Ana May's Last Supper

Chapter 2

 

John could not sleep. He didn't even try until early in the morning. Thoughts of time,civilization and the hunt raced through his mind repeatedly.

 

"Time,civilization, and patterns" were silently spoken over and over. The relationships between them were beginning to form in his mind a few hours before daylight.

 

John turned the light on and reached for his yellow plastic mechanical pencil and Mead yellow pad. He started writing notes; "If you deer hunt, you first learn the species."

"What does learning the species mean?"

"It means finding its habits and patterns."

"You then position yourself with an adequate weapon at one of the species most vulnerable points in its pattern."

"Could this be done with a thing called civilization?"

"There is the encounter with you,the weapon,the species' vulnerable spot in the pattern. Then what?"

"You have a choice. Or several."

"You destroy it."

"You capture it."

"You let it pass."

"As long as this is a lower species, these appear to be your basic options."

"If the species is higher than the hunter, then the hunted also has the same options to take with you."

"Has it already taken these options?"

"Has it already captured me?"

John, then knowing he had captured the significant questions so they themselves could not escape, went to sleep.

The alarm on the digital LED clock radio went off at precisely 6:06 a.m. John was amazed that with only a few hours sleep, he was so alert. The exuberance of the previous night's thoughts kept his mind humming with activity.

He fixed his breakfast, and rode his yellow ten-speed bike to the classroom a few blocks away.

As the students started coming into the classroom, he realized that he had not finished grading the papers after he encountered Neal's.

"What are we going to do today, Mr. Campbell?" He heard a voice interrupt his thoughts.

Sherri Lawson had spoken. John looked toward her and said, "Talk about time patterns."

John had spoken without thinking. He had trained his mind to talk, as well as read, on a subconscious level.

He had learned while still in undergraduate school at Eastern Kentucky University that he could easily,with very little training, talk,read, or write subconsciously and at the same time consciously observe and comprehend his visual environment.

He thought that he was turning on various parts of his brain to process information much like several mini computers feeding information to a main frame.

The conversations with the students throughout the day were not very encouraging.

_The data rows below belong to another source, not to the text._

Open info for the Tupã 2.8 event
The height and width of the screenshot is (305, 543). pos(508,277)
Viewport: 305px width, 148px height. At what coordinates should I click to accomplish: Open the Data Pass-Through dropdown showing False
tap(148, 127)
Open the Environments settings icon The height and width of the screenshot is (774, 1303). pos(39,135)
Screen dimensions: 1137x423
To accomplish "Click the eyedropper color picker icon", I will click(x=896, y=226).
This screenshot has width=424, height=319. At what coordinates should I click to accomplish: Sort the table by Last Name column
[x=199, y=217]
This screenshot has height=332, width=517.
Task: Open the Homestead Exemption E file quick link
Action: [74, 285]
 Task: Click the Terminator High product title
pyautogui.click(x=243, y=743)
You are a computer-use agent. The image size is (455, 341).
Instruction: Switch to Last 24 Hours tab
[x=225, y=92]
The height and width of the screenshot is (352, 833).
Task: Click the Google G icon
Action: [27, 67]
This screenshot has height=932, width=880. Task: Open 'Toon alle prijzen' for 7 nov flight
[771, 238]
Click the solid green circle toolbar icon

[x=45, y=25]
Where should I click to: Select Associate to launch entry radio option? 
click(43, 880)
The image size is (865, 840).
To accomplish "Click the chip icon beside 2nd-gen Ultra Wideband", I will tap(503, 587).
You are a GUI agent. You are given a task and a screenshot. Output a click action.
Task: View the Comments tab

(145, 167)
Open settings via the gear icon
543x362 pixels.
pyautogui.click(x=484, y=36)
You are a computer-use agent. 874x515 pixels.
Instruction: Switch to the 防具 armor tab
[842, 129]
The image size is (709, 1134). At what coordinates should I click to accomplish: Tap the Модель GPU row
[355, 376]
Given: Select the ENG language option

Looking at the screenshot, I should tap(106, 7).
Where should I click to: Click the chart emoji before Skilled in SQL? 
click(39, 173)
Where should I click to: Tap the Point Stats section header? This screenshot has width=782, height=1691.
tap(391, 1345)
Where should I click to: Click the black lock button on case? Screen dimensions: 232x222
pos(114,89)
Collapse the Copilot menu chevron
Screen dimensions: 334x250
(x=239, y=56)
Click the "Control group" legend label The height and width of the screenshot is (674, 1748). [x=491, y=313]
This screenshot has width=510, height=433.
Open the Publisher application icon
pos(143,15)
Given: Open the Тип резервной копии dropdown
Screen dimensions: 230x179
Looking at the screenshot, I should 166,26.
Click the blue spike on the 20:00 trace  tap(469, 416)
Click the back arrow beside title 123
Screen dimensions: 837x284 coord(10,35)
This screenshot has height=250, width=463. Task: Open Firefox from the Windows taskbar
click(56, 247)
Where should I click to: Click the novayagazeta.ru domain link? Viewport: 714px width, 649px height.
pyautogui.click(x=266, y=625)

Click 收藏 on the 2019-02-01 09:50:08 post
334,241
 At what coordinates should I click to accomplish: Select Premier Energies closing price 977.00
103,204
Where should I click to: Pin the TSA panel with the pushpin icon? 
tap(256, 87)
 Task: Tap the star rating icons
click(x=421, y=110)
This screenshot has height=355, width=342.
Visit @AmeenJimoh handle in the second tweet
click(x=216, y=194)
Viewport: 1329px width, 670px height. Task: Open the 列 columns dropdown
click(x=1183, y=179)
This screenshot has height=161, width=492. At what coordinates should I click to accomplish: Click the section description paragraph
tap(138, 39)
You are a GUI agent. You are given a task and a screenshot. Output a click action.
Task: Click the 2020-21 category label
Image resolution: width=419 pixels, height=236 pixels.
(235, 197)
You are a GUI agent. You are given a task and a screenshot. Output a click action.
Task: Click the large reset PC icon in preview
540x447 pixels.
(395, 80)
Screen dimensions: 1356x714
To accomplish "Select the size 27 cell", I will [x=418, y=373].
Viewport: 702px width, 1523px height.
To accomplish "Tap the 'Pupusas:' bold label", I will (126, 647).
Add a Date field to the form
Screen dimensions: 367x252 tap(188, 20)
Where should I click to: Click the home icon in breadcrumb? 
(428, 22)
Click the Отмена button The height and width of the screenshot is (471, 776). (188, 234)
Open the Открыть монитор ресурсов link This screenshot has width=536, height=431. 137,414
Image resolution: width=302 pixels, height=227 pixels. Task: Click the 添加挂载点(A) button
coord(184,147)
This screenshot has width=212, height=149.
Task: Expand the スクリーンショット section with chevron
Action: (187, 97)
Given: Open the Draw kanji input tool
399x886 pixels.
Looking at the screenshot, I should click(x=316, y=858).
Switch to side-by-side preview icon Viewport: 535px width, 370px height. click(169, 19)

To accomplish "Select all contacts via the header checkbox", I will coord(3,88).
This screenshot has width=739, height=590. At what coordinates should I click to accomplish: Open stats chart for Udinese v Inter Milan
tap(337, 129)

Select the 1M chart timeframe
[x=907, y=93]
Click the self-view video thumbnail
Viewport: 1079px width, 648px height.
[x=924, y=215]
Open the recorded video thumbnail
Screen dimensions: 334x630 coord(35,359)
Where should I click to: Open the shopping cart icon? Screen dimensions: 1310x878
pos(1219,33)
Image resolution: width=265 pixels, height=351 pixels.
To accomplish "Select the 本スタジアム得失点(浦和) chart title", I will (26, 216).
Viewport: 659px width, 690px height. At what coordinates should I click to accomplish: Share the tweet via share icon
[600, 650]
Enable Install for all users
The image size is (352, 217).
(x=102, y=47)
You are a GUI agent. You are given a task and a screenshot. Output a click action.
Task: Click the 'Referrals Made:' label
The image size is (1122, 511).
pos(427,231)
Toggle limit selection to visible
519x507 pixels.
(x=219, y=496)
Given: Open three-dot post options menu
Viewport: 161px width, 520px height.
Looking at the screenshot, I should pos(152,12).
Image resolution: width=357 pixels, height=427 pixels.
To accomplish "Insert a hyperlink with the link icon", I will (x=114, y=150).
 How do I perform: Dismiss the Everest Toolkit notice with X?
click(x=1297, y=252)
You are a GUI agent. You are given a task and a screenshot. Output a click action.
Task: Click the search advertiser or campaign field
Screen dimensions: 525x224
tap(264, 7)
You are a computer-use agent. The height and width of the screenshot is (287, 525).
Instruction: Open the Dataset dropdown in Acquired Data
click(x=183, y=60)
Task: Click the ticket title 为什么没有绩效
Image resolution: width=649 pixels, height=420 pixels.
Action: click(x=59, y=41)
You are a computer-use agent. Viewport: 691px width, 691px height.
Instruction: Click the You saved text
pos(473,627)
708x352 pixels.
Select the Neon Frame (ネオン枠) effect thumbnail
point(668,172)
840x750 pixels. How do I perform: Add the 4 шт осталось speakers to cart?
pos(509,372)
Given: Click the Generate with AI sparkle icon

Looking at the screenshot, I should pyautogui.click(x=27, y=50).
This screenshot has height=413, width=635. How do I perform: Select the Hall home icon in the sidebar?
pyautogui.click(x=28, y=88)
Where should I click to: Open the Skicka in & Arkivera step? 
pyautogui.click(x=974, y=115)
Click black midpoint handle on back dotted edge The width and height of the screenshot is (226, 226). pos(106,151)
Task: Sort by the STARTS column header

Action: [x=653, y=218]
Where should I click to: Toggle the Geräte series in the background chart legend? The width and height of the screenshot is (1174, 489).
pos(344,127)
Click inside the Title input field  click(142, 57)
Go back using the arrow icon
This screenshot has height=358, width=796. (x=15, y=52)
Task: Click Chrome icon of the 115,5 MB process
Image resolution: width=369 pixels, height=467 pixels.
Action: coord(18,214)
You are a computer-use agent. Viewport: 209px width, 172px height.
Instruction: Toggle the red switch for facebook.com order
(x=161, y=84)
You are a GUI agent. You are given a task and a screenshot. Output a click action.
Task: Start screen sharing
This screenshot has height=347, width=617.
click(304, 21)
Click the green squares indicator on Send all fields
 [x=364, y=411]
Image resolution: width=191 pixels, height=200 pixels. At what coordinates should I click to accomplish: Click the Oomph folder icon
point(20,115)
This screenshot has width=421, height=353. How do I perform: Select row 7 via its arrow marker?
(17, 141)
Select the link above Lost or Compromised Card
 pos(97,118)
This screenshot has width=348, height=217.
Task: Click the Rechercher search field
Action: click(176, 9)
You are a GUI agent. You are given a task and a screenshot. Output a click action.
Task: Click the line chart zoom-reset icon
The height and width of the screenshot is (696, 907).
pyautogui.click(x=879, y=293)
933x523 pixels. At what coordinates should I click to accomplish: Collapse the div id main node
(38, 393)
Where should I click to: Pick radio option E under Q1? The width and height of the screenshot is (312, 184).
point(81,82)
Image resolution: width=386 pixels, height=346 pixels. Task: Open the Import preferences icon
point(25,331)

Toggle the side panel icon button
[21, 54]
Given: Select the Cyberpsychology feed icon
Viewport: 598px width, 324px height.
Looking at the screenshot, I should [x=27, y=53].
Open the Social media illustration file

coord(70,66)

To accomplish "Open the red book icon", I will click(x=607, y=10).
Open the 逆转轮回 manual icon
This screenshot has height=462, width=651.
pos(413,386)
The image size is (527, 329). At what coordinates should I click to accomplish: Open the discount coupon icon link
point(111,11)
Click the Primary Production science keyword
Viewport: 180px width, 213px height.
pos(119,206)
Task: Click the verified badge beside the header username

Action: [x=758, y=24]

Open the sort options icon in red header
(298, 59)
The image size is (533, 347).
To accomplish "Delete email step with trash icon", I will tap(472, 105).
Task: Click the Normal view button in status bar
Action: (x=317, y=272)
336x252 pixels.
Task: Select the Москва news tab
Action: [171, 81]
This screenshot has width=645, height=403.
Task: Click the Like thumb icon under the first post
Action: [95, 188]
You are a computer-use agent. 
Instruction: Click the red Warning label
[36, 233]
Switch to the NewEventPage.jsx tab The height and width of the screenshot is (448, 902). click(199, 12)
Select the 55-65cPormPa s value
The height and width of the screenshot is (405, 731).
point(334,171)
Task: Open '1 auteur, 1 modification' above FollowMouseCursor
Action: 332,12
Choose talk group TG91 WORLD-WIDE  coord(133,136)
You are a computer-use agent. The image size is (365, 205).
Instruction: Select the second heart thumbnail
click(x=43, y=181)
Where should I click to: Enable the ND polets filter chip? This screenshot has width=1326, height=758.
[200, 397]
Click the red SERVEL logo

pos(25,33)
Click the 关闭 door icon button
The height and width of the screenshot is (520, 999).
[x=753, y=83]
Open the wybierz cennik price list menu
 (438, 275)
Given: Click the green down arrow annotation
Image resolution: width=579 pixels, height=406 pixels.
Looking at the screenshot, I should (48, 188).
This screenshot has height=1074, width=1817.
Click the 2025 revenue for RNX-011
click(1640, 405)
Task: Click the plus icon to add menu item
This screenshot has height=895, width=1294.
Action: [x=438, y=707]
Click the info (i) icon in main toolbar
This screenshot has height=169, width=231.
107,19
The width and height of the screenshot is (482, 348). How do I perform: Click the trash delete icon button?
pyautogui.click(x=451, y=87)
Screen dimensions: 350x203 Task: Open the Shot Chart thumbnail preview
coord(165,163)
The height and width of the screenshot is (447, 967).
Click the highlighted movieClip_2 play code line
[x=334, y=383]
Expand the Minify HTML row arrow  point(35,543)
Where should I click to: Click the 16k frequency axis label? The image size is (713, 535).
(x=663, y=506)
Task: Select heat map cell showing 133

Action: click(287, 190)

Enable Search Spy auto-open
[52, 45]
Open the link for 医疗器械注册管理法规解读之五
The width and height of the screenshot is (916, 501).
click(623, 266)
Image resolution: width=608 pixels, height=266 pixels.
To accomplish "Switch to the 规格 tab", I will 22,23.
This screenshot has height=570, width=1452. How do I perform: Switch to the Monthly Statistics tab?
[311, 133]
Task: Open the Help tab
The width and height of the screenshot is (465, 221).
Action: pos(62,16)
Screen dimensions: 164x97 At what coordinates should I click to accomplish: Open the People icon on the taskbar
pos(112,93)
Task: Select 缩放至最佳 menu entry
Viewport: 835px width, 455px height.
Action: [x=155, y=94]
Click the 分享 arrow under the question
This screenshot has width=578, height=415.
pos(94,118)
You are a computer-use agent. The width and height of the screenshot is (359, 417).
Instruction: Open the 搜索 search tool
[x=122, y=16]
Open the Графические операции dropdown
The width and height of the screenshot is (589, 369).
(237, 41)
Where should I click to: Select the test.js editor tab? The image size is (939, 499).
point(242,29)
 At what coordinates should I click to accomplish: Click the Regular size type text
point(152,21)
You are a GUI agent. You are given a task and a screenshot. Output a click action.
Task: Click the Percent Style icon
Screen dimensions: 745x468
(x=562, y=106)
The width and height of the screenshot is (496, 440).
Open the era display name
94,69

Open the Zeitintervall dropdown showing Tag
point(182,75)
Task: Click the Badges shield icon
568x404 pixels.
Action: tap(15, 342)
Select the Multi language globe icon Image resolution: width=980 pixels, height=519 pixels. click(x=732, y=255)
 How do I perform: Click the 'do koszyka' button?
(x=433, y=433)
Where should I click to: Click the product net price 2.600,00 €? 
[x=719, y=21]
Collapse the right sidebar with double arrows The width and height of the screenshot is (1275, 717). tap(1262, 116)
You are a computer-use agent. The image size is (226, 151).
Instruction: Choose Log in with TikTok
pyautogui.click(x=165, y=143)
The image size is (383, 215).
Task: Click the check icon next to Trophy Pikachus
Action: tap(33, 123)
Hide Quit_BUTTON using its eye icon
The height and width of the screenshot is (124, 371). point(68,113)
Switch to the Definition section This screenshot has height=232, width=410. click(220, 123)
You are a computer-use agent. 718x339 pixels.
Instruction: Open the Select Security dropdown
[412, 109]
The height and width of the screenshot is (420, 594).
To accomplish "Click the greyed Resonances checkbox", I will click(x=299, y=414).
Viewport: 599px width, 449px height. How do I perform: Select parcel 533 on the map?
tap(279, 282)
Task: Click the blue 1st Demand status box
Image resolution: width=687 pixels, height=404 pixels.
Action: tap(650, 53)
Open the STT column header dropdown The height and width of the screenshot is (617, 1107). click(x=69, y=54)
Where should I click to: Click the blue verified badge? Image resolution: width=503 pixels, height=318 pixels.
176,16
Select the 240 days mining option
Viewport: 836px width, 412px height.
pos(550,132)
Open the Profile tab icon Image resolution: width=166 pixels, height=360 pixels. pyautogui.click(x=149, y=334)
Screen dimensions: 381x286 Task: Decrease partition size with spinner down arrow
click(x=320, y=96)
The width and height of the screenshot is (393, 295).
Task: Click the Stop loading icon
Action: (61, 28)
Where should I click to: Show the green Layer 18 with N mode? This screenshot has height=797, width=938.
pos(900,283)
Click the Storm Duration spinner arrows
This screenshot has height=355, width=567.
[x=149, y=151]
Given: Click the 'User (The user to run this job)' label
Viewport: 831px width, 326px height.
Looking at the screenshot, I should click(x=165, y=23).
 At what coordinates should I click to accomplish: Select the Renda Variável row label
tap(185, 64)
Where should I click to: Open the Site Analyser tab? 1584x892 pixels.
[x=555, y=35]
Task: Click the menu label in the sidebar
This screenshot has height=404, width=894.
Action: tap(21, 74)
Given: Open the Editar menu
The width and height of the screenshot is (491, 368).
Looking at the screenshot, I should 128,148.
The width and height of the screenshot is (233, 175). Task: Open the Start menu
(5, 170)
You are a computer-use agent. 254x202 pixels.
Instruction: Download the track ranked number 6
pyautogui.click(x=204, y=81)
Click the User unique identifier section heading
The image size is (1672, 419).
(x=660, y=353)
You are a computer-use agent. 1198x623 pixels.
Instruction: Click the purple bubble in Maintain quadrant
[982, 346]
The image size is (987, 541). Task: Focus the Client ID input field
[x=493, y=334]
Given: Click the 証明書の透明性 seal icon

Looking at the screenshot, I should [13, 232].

Neal didn't have History today. His was a Tuesday, Thursday class.

John thought of calling Neal, but decided to wait until tomorrow. Instead, after supper, he would go to the Library and see if he could find anything about time.

He decided a poet would best be able to describe time patterns in the context that interested him.

In the ERIC Computer search he found three literary references to time. He took the elevator to the third floor and found the three books.

The first was a Hungarian poet that wrote at the turn of the century:

 

Time is passing, a millionth of a

second, a second, a minute, an hour, a

day. Time which you will never get

back, time that is forever gone. You

can never retreat in time, you can only

go forward. This second, this minute,

this hour is forever gone if it is

wasted, it is wasted forever, for it is

counting against your life, so many of

these seconds, minutes, hours are all

you have left and when they are over

there will be nothing.

So can you really waste your life. You

began with nothing. As these minutes

pass into days and the days into years,

you will eventually be forgotten. Your

remains will decompose into the very

atoms of which you were created, and

they will be divided among the life of

the earth, and you will be as if never

been, completely forgotten, completely

gone,nobody,nothing,absolutely nothing.

Another contemporary poet wrote about time:

 

 

I

THE MAGENTA BUTTERFLY

AND ABSOLUTE TIME

I saw a great magenta butterfly. I

recalled how I had chased butterflies

as a child. I wanted so to catch one,

to possess its beauty, if only for

awhile.

The great butterfly said follow me. I

will take you to the world of beauty.

I followed.

We entered into reds and yellows where

greens and blues once were.

The great butterfly told me we had

traveled to the other time.

He said there are two times. One

absolute and one sequential. The

sequential one is where man lives. In

man's world, each space has its own

time.

This new time, he said, is absolute and

relative only to itself. In this time

only light exists. There is no space

as we know it.

We walked on in the light, and saw many

wondrous things.

I and the great magenta butterfly saw

beauty.

 

John was surprised to find that one of the authors was a former Dayton College photography student named Stephen Moore. Stephen wrote about another time called "Slow Time". He wrote that, "We cannot see a bullet fly past us.

We could assume that the bullet did not exist because we could not perceive it. This is logical and easily accepted by humans. However, things could also be moving past us slowly, and we could equally assume that they did not exist, or at least live."

Stephen Moore went on to define life.

John knew Rodd Thompson, the head of the Dayton College Photography Department. "Perhaps he could ask him about Moore tomorrow,"He thought.